ABOUT THIS EXERCISE:
Restate the whole of the data verbatim, omitting nothing.

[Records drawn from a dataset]
☆ ☆ ☆ ☆ ☆

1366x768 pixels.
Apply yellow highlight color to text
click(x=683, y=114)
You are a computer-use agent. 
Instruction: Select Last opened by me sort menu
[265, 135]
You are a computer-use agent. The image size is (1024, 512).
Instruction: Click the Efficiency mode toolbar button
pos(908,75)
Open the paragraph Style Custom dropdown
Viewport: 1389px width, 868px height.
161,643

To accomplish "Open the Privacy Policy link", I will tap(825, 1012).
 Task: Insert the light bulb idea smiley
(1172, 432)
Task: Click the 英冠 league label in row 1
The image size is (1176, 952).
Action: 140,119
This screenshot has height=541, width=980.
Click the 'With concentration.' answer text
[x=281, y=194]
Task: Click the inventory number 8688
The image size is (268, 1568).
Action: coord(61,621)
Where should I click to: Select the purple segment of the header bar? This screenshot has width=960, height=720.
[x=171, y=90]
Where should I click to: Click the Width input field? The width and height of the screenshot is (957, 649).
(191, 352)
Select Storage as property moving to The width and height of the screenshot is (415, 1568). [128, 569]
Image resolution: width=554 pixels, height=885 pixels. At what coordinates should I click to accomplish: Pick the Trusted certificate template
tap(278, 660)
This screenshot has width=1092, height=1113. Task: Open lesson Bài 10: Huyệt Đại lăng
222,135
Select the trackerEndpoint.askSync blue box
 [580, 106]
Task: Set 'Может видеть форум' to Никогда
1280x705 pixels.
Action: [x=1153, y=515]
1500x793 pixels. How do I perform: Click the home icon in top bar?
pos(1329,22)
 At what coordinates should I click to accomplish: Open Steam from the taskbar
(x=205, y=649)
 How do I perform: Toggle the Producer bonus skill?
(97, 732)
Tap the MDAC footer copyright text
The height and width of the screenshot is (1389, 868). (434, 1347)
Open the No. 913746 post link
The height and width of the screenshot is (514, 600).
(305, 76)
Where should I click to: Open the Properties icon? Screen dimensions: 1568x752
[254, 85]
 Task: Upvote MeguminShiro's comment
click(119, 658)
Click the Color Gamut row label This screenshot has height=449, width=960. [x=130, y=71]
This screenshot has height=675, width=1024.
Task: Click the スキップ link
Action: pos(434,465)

☆ ☆ ☆ ☆ ☆

RESPONSE BELOW:
1366x768 pixels.
Apply yellow highlight color to text
click(x=683, y=114)
You are a computer-use agent. 
Instruction: Select Last opened by me sort menu
[265, 135]
You are a computer-use agent. The image size is (1024, 512).
Instruction: Click the Efficiency mode toolbar button
pos(908,75)
Open the paragraph Style Custom dropdown
Viewport: 1389px width, 868px height.
161,643

To accomplish "Open the Privacy Policy link", I will tap(825, 1012).
 Task: Insert the light bulb idea smiley
(1172, 432)
Task: Click the 英冠 league label in row 1
The image size is (1176, 952).
Action: 140,119
This screenshot has height=541, width=980.
Click the 'With concentration.' answer text
[x=281, y=194]
Task: Click the inventory number 8688
The image size is (268, 1568).
Action: coord(61,621)
Where should I click to: Select the purple segment of the header bar? This screenshot has width=960, height=720.
[x=171, y=90]
Where should I click to: Click the Width input field? The width and height of the screenshot is (957, 649).
(191, 352)
Select Storage as property moving to The width and height of the screenshot is (415, 1568). [128, 569]
Image resolution: width=554 pixels, height=885 pixels. At what coordinates should I click to accomplish: Pick the Trusted certificate template
tap(278, 660)
This screenshot has width=1092, height=1113. Task: Open lesson Bài 10: Huyệt Đại lăng
222,135
Select the trackerEndpoint.askSync blue box
 [580, 106]
Task: Set 'Может видеть форум' to Никогда
1280x705 pixels.
Action: [x=1153, y=515]
1500x793 pixels. How do I perform: Click the home icon in top bar?
pos(1329,22)
 At what coordinates should I click to accomplish: Open Steam from the taskbar
(x=205, y=649)
 How do I perform: Toggle the Producer bonus skill?
(97, 732)
Tap the MDAC footer copyright text
The height and width of the screenshot is (1389, 868). (434, 1347)
Open the No. 913746 post link
The height and width of the screenshot is (514, 600).
(305, 76)
Where should I click to: Open the Properties icon? Screen dimensions: 1568x752
[254, 85]
 Task: Upvote MeguminShiro's comment
click(119, 658)
Click the Color Gamut row label This screenshot has height=449, width=960. [x=130, y=71]
This screenshot has height=675, width=1024.
Task: Click the スキップ link
Action: pos(434,465)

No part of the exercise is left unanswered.